Lynne's compiled musings

23-01-15

VK_MESA_video_decode_av1

With the standardization of the Vulkan decoding extension less than a month ago, two codecs were defined - H264 and H265. While they have cemented their position in multimedia, another, newer codec called AV1 appeared. Indeed, I was involved with its standardization. Not entirely satisfied with the pace of Khronos, nor with VAAPI's lack of synchronization, me and Dave Airlie decided to make our own extension to support AV1 decoding - VK_MESA_video_decode_av1. We were granted an official dedicated stable extension number from Khronos, 510, to avoid incompatibilities.

The extension is done in the same style as the other 2 decoder extensions, but with differences. Unlike MPEG codecs, AV1 lacks the overcomplicated multiple NALU structure. A single sequence header unit is all that's needed to begin decoding frames. Each frame is prefixed by a (quite large) frame header. Thus, the video session parameters was delegated to the only piece of header that may (or may not) be common amongst multiple frames - the sequence header. The frame header is supplied separately, via each frame's VkVideoDecodeInfoKHR.

AV1 has support for film grain insertion, which creates a challenge for hardware decoders, as the film grain is required to be put on the decode output only, and be missing from the reconstructed output used for references. In my previous article about vulkan decoding, I mentioned the three possible modes for decoding refrence buffers:

  • in-place (output frames are also used as references)
  • out-of-place (output frames are separate from references)
  • out-of-place layered (output frames are separate from references, which are in a single multi-layered image)

The first option cannot be combined with film grain, as the output images have film grain. But we still want to use it if the hardware supports it, and no film grain is enabled. So, we require that if the user signals that a frame has film grain enabled, the output image view MUST be different from the reference output image view. To accomplish that, we use a pool of decoding buffers only for frames with film grain, which requires that at least VK_VIDEO_DECODE_CAPABILITY_DPB_AND_OUTPUT_DISTINCT_BIT_KHR is set for AV1 decoding. Devices which support in-place decoding also support out-of-place decoding, which makes this method compatible with future hardware. This allows us to handle cases where film grain is switched on for a frame, and then switched off, without wasting memory on separate reference buffers. This also allows for external film grain application during presentation, such as with libplacebo.

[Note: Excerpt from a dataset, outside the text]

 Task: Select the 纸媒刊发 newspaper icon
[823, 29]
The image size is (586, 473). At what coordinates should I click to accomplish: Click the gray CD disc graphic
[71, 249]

Another difference between the way references are handled between AV1 and MPEG codecs is that a single frame can overwrite multiple reference slots. Rather than naively do copies, we instead leave the higher-level decoder (not the hardware accelerator, which is what the extension is) handle this, by reference-counting the frame. This does require that the hardware supports reusing the same frame in multiple slots, which, to our knowledge, all hardware av1 hardware accelerators do.

Finally, the biggest issue was with the hardware itself. AMD's hardware decoder expects a unique 8-bit ID to be assigned for each frame. This was no problem for index-based APIs, such as VAAPI, VDPAU, DXVA2, NVDEC and practially all other decoding APIs.

Vulkan, however, is not index based. Each frame does not have an index - instead, it's much lower level, working with bare device addresses. Users are free to alias the address and use it as another frame, which immediately breaks the uniqueness of indices.

To workaround this hardware limitation, we had no choice but to create a made-up frame ID. Writing the code was difficult, as it was a huge hack in what was otherwise a straightforward implementation.

The AV1's frame header does feature frame IDs, however, those are completely optional, and most encoders skip them (with good reason, the frame header is already needlessly large).

While it's possible for the extension to become official, it requires maintaining and sitting through meetings, which neither of us has the time for. Instead, we hope that this extension becomes a starting point for an official version, with all the discussion points highlighted. The official extension probably wouldn't look very different. It's possible to build it in other ways, but doing so would be inefficient, and probably unimplementable - we were able to fit our extension to use the same model as all other AV1 hardware accelerators available in FFmpeg.

The extension's very likely going to get changes as we receive some feedback from hardware vendors (if we do at all, we'd certainly like to know why AMD designed theirs the way they did).

The code can be found here:

Additionally, you can read Dave's blog post here - https://airlied.blogspot.com/2023/01/vulkan-video-decoding-av1-yes-av1.html.

It was nice seeing all the areas I worked on in AV1 actually get used in practice. As for where this goes, well, saying that we might be getting access to AMD's 7000-series soon would be more than enough :)

Update: while looking through Intel's drivers and documentation for AV1 support, Dave Airlie discovered that the hardware only supports decoding of a single tilegroup per command buffer. This is not compatible with our extension, nor with the way Vulkan video decoding currently exists as operating on a frame-only basis. Hopefully some solution exists which does not involve extensive driver bitstream modifications. Also, in the case of AMD, it may be possible to hide the frame index in the driver-side VkImage structure. However, the hardware seems to expect an ID based on the frame structure, which may make this impossible.